▸ Stored records

<<<<

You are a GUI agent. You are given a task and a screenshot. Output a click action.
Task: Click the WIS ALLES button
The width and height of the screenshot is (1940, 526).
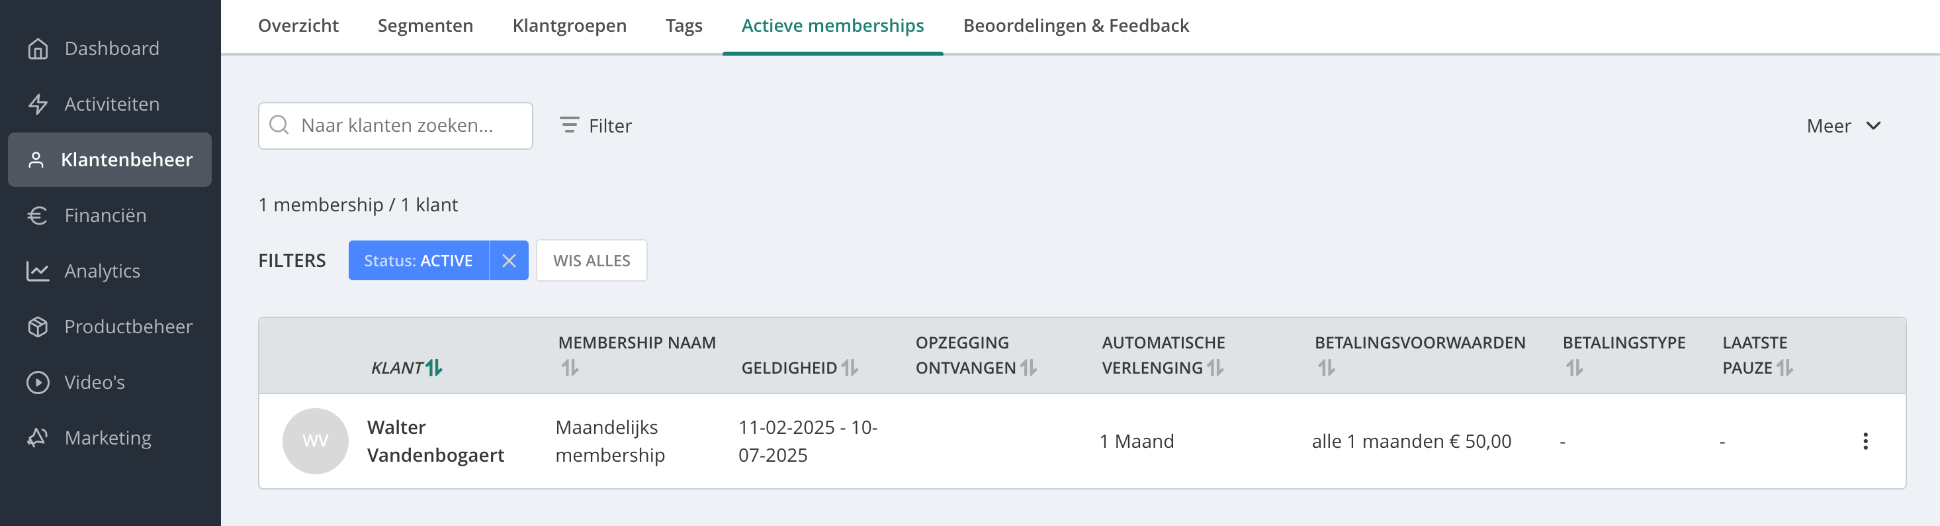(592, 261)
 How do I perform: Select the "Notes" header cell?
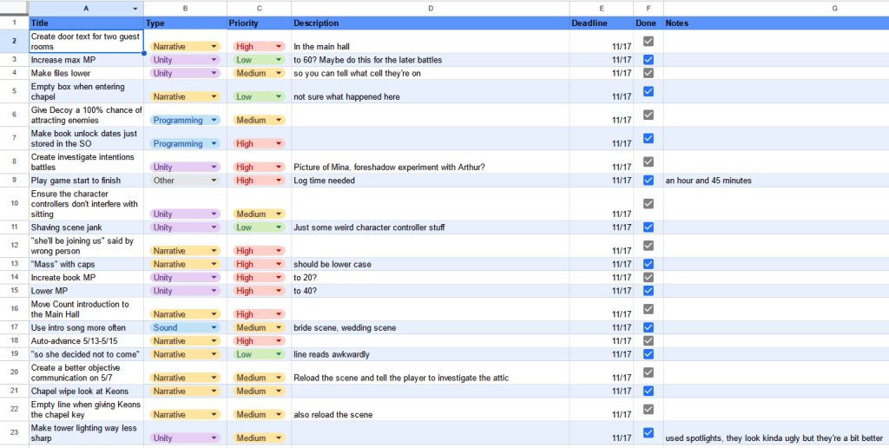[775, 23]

>>>>

▸ EXERCISE OBJECTIVE
Word for word, restate all of the entries above and leave each picture out.

▸ ANSWER FOR THIS EXERCISE
You are a GUI agent. You are given a task and a screenshot. Output a click action.
Task: Click the WIS ALLES button
The width and height of the screenshot is (1940, 526).
(592, 261)
 How do I perform: Select the "Notes" header cell?
[775, 23]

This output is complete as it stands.